Die Strafverfolgung ist schwierig. Betroffene sind oft nicht bereit, Auskunft über die Hintermänner zu geben oder auszusagen.

Berlin. Die Sicherheitsbehörden haben immer größere Schwierigkeiten, Menschenhandel und organisierter Prostitution in Deutschland auf die Spur zu kommen. Die Anzahl der betroffenen Frauen und Mädchen stieg 2009 um fünf Prozent auf 710 gegenüber dem Vorjahr, wie aus dem am Freitag in Berlin vorgestellten „Bundeslagebild Menschenhandel 2009“ des Bundeskriminalamtes (BKA) hervorgeht.

Erschwert wird die Strafverfolgung des Menschenhandels laut BKA durch die Tatsache, dass sich die Hintermänner in vielen Fällen im Ausland aufhalten. Es lasse sich auch kaum erkennen, in welchen Fällen es sich um Scheinselbstständigkeit und Ausbeute handelt, weil sich die oft osteuropäischen Frauen meist legal in Deutschland aufhielten und der Prostitution als selbstständige Dienstleistung nachkämen, sagte BKA-Präsident Jörg Ziercke.
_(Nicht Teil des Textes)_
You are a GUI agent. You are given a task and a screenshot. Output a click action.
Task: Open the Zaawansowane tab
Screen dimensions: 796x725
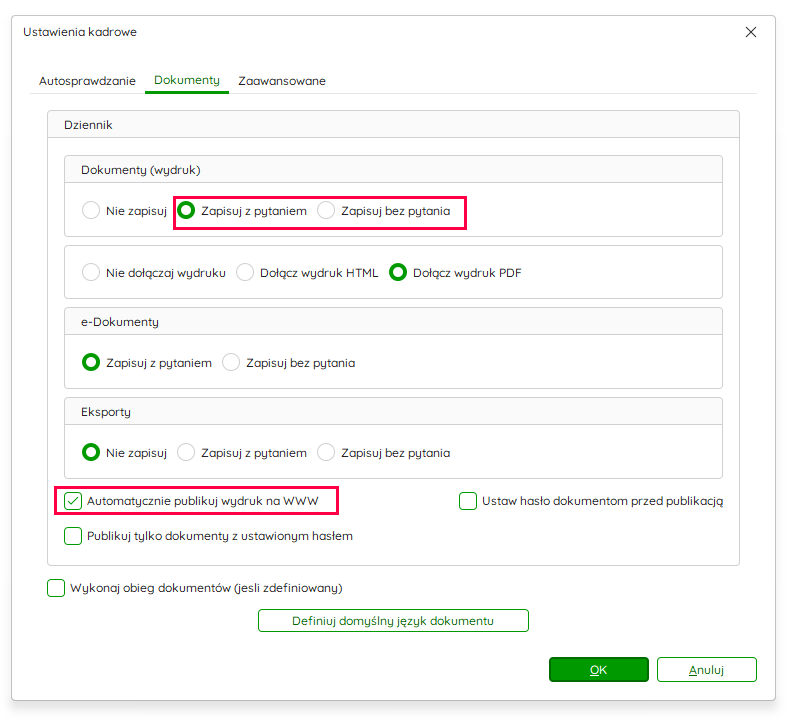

Einzige Anhaltspunkte zur Ergreifung der Täter seien die Prostituierten selbst. Sie seien aber meistens nicht bereit auszusagen: „Menschenhandel ist ein Kriminalitätsphänomen, bei dem die Täter ein Abhängigkeitsverhältnis ausnutzen und ihre Opfer durch physische und psychische Gewalt gefügig machen“, sagte Ziercke. Der Wunsch nach einem besseren Leben in Deutschland dominiere. Einschüchterungen und eine auferlegte „Schuldenfalle“ nähmen die Frauen deshalb hin. Weit mehr Frauen als erwartet befänden sich freiwillig in die Abhängigkeit, erklärte Ziercke.

Vergewaltigungen, Todesdrohungen und gefährliche Körperverletzung kämen immer häufiger vor. Durch Gewalt und psychologische Abhängigkeit machten die Täter sich die Opfer gefügig. Sie hätten keine Kenntnisse der deutschen Rechtslage und hätten Probleme mit Schrift und Sprache. Hinzu kommen Angst und mangelndes Vertrauen in die Polizei. Noch weniger Aussagebereitschaft ergibt sich dem BKA zufolge, wenn ein Opfer sich der organisierten Kriminalität ausgeliefert fühlt. Besondere Formen der Einschüchterungen beobachtete das BKA bei Opfern aus schwarzafrikanischen Ländern wie Nigeria. Hier werden die Frauen durch Voodoo-Rituale gezwungen, ein Schweigegelübde abzulegen - mit der Androhung von Krankheit oder Tod bei Nichteinhaltung.

Die Betroffenen seien nicht bereit, Auskunft über die Hintermänner zu geben oder zögen ihre anfängliche Aussage wieder zurück. Oft komme es auch vor, dass sie während der laufenden Ermittlungsverfahren plötzlich untertauchen. Laut BKA-Bericht kam es im vergangenen Jahr zu 534 Ermittlungsverfahren wegen Menschenhandels zu Zwecken der Prostitution - elf Prozent mehr als 2008. Der Anstieg sei bedeutsam, weil die Menschenwürde der Opfer in erheblicher Weise verletzt werde, und diese sich nur schwer zur Wehr setzen könnten, sagte Ziercke. Etwa 20 Prozent der Opfer waren minderjährig, die Zahl der unter 14-Jährigen verdoppelte sich gegenüber 2008. 36 Prozent der Täter sind Deutsche. Die Täter aus dem Ausland kommen meist aus Bulgarien, Rumänien und der Türkei. Laut BKA haben sich zudem Hinweise gemehrt, dass sich bundes- und europaweit nigerianische Gruppierungen etabliert haben. Im vergangenen Jahr handelte es sich um 34 erfasste nigerianische Opfer in Deutschland.

Eine umfassende Beratung verbessert dem BKA-Präsidenten zufolge die Bereitschaft der Opfer, eine Aussage gegen die Drahtzieher zu machen. Nötig sei daher, eine bessere Vermittlung an Beratungs- und Unterstützungsstellen sowie eine ausreichende Aufklärung der Opfer über Rechte und die Rolle der Polizei. Im vergangenen Jahr wurde ein Traumaleitfaden entwickelt, der Polizei, Justiz und kommunale Verwaltung beim Umgang mit den Menschenhandelsopfern helfen soll. Eine Unterabteilung des Bundesfrauenministeriums arbeitet daher daran, Opferschutz und Ausstiegshilfen zu verbessern. Dazu gehöre eine ausreichende psychologische Betreuung seitens der Polizei und Fachberatungsstellen, erklärte Unterabteilungsleiterin Renate Augstein.

Es sei nötig, die Regelungen für die Kontrollen von Prostitutionsstätten zu verbessern, sagte Augstein. Für die erwartete EU-Richtlinie zum Menschenhandel wolle die Unterabteilung Vorschläge erarbeiten, die einer praktischen Strafverfolgung gerecht werden.